Copy out the records precisely, omitting pictures.

─── Data under study

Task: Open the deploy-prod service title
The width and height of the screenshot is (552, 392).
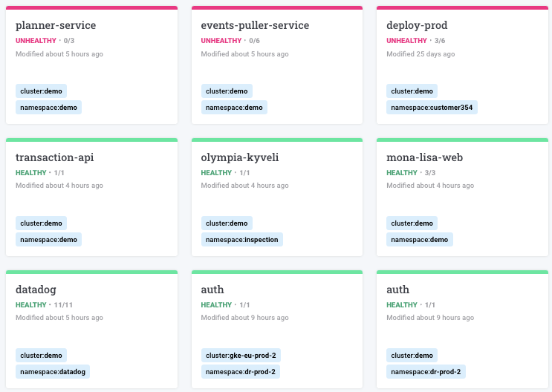Action: 417,25
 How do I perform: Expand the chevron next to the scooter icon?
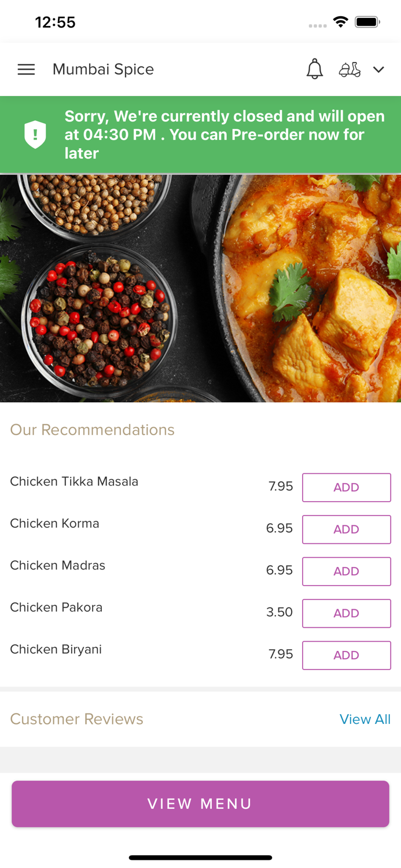pyautogui.click(x=379, y=69)
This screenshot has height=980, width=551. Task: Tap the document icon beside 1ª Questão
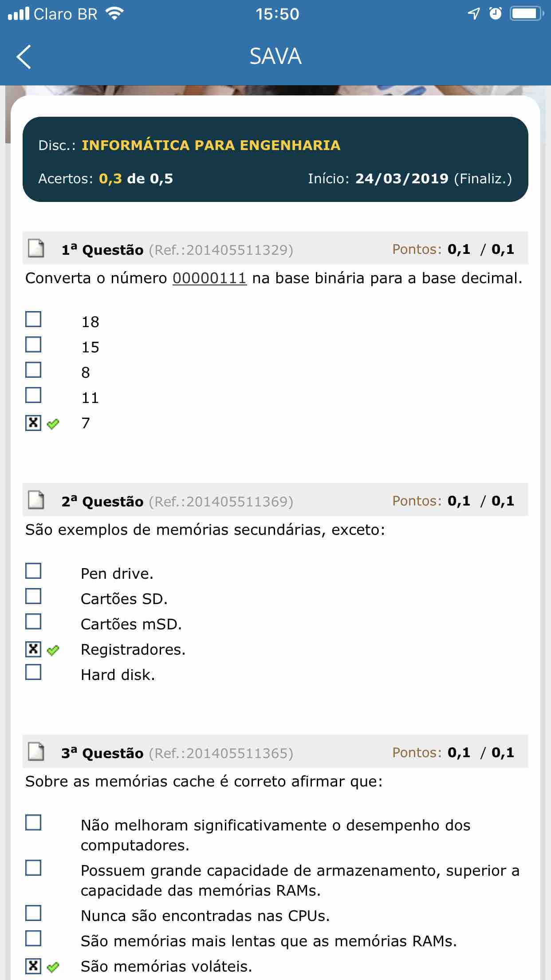[x=36, y=249]
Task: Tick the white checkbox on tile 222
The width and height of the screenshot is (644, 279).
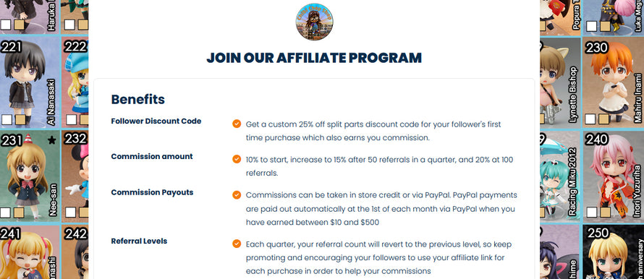Action: 71,119
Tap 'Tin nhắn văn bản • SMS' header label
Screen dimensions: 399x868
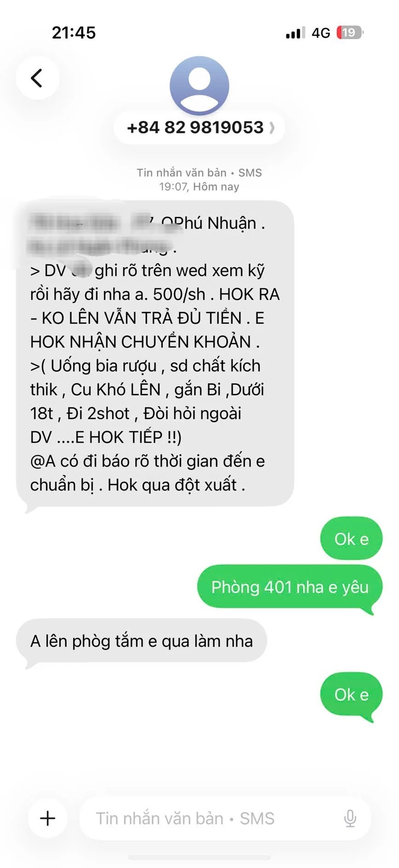point(199,173)
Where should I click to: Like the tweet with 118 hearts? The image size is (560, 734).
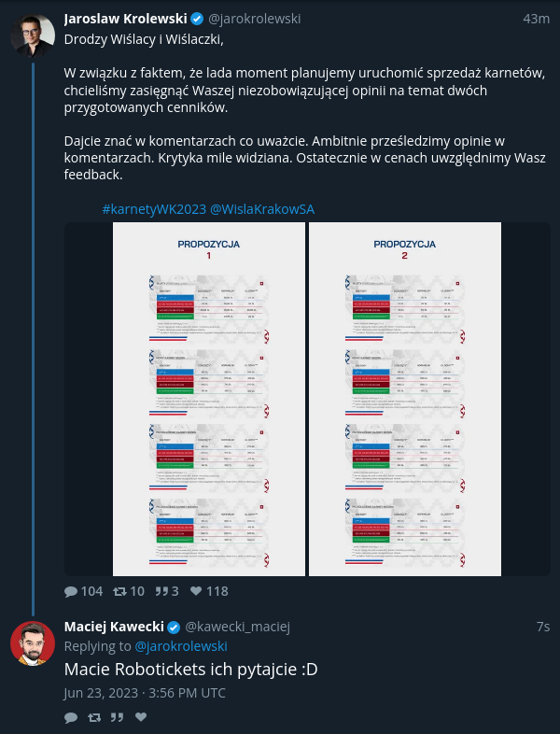coord(196,591)
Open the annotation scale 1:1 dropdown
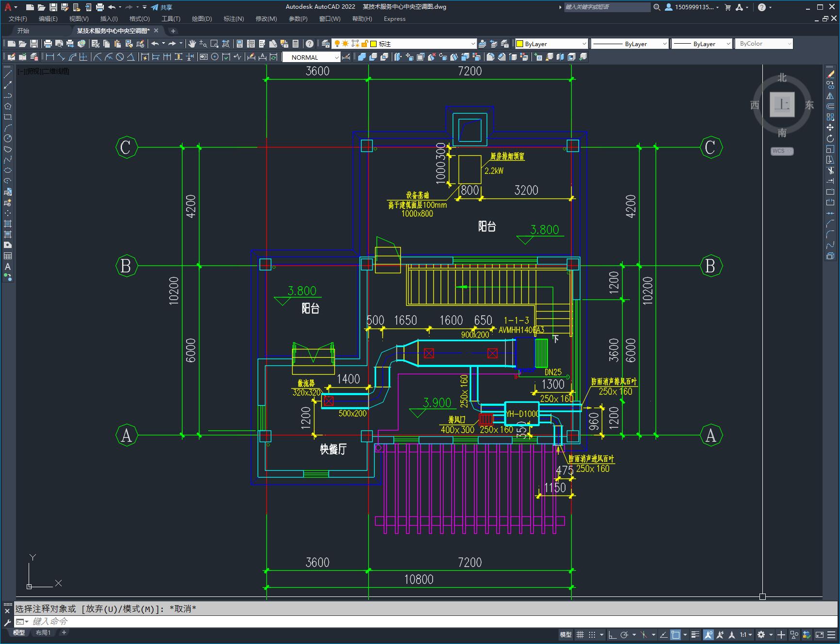The width and height of the screenshot is (840, 644). (x=746, y=634)
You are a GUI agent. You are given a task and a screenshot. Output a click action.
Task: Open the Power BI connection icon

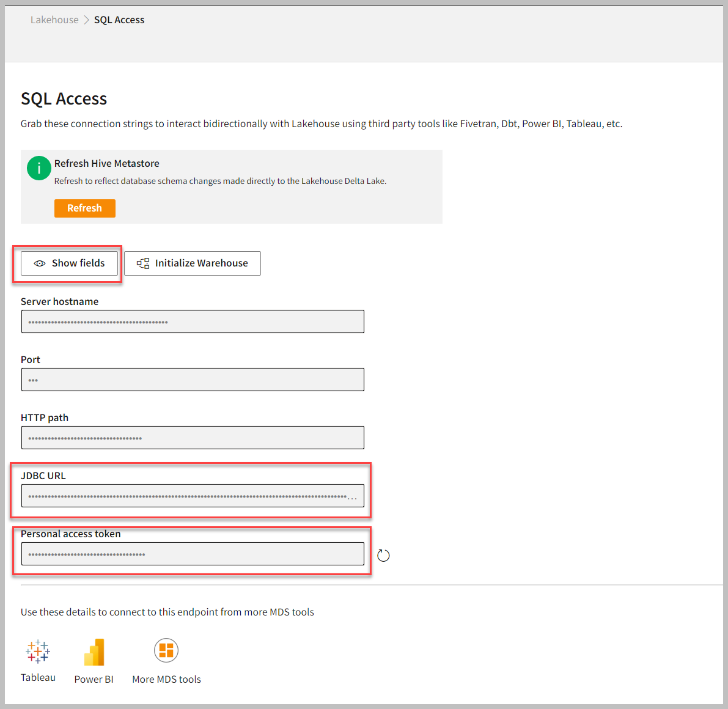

──────

- **Result of the task**:
Task: Open the deploy-prod service title
The width and height of the screenshot is (552, 392).
Action: 417,25
 How do I perform: Expand the chevron next to the scooter icon?
pyautogui.click(x=379, y=69)
This screenshot has height=980, width=551. Task: Tap the document icon beside 1ª Questão
[x=36, y=249]
Task: Tick the white checkbox on tile 222
The width and height of the screenshot is (644, 279).
Action: 71,119
Tap 'Tin nhắn văn bản • SMS' header label
Screen dimensions: 399x868
point(199,173)
Where should I click to: Like the tweet with 118 hearts? The image size is (560, 734).
coord(196,591)
Open the annotation scale 1:1 dropdown
The width and height of the screenshot is (840, 644). (x=746, y=634)
You are a GUI agent. You are given a task and a screenshot. Output a click action.
Task: Open the Power BI connection icon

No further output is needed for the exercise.